NVIDIA releases Nemotron-3-Ultra 550B LatentMoE model with 1M context
NVIDIA released Nemotron-3-Ultra-550B-A55B-Base-BF16, a large open base model built on a hybrid Latent Mixture-of-Experts (LatentMoE) architecture with 55B active and 550B total parameters. It includes Multi-Token Prediction (MTP) layers to improve generation quality and throughput, was pre-trained on 20 trillion tokens, and supports context windows up to 1 million tokens.
The LatentMoE design — activating a small fraction of total parameters per token — targets the efficiency frontier, letting the model claim large-model quality at sparse-activation inference cost. MTP layers, which predict multiple future tokens per step, are an increasingly common technique (used by DeepSeek and others) to boost decoding speed and quality.
Distribution came fast: Perplexity CEO Aravind Srinivas announced Nemotron 3 Ultra is available to all Pro and Max users, billing it 'America's leading open-source model,' and NVIDIA expanded its Nemotron coalition with new members including H Company, Nous Research, and Prime Intellect alongside existing partners Mistral, Cursor, LangChain, and Perplexity.

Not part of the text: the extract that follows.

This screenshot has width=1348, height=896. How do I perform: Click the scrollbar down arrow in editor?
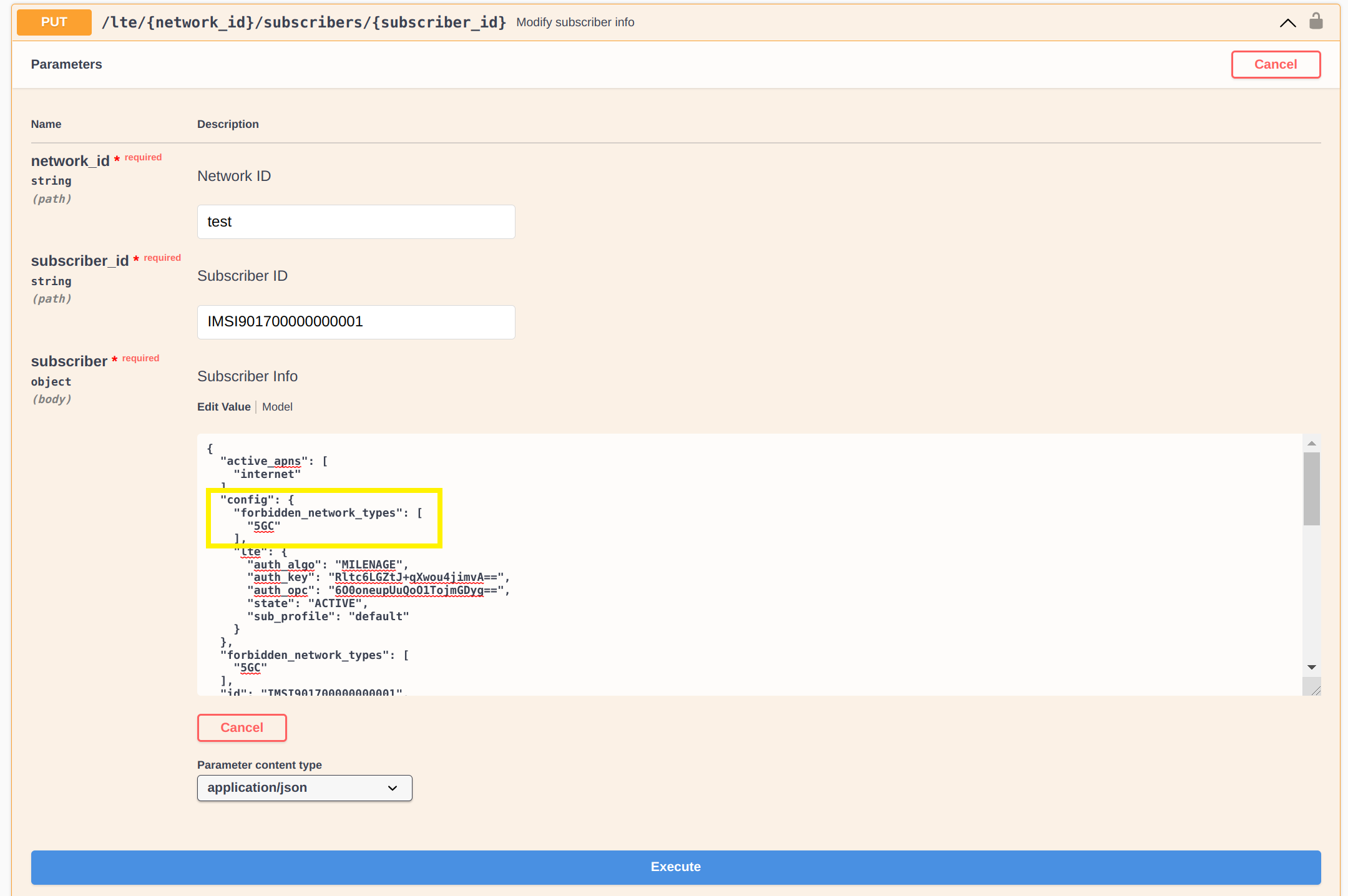click(x=1311, y=667)
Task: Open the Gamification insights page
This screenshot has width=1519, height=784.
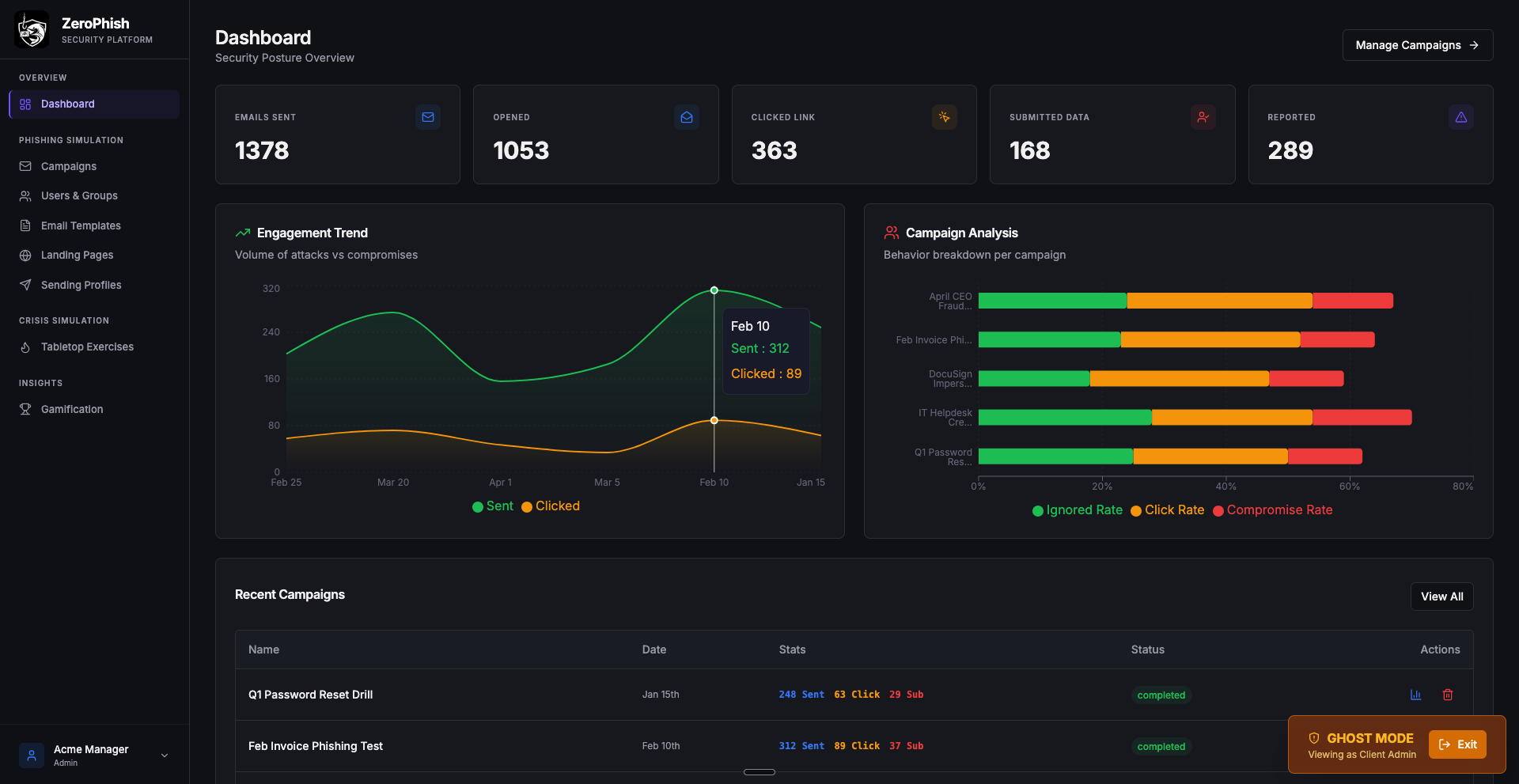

Strategically, Nemotron is NVIDIA's open-weights flag-plant — building an ecosystem that runs best on NVIDIA hardware while courting the open community against Llama, Qwen, and Gemma. Caveats: a 550B base model is heavy to deploy, the open release is a base (not instruction-tuned) checkpoint, and 'leading open-source' claims await independent evals. What to watch: fine-tunes built on it and real-world 1M-context performance.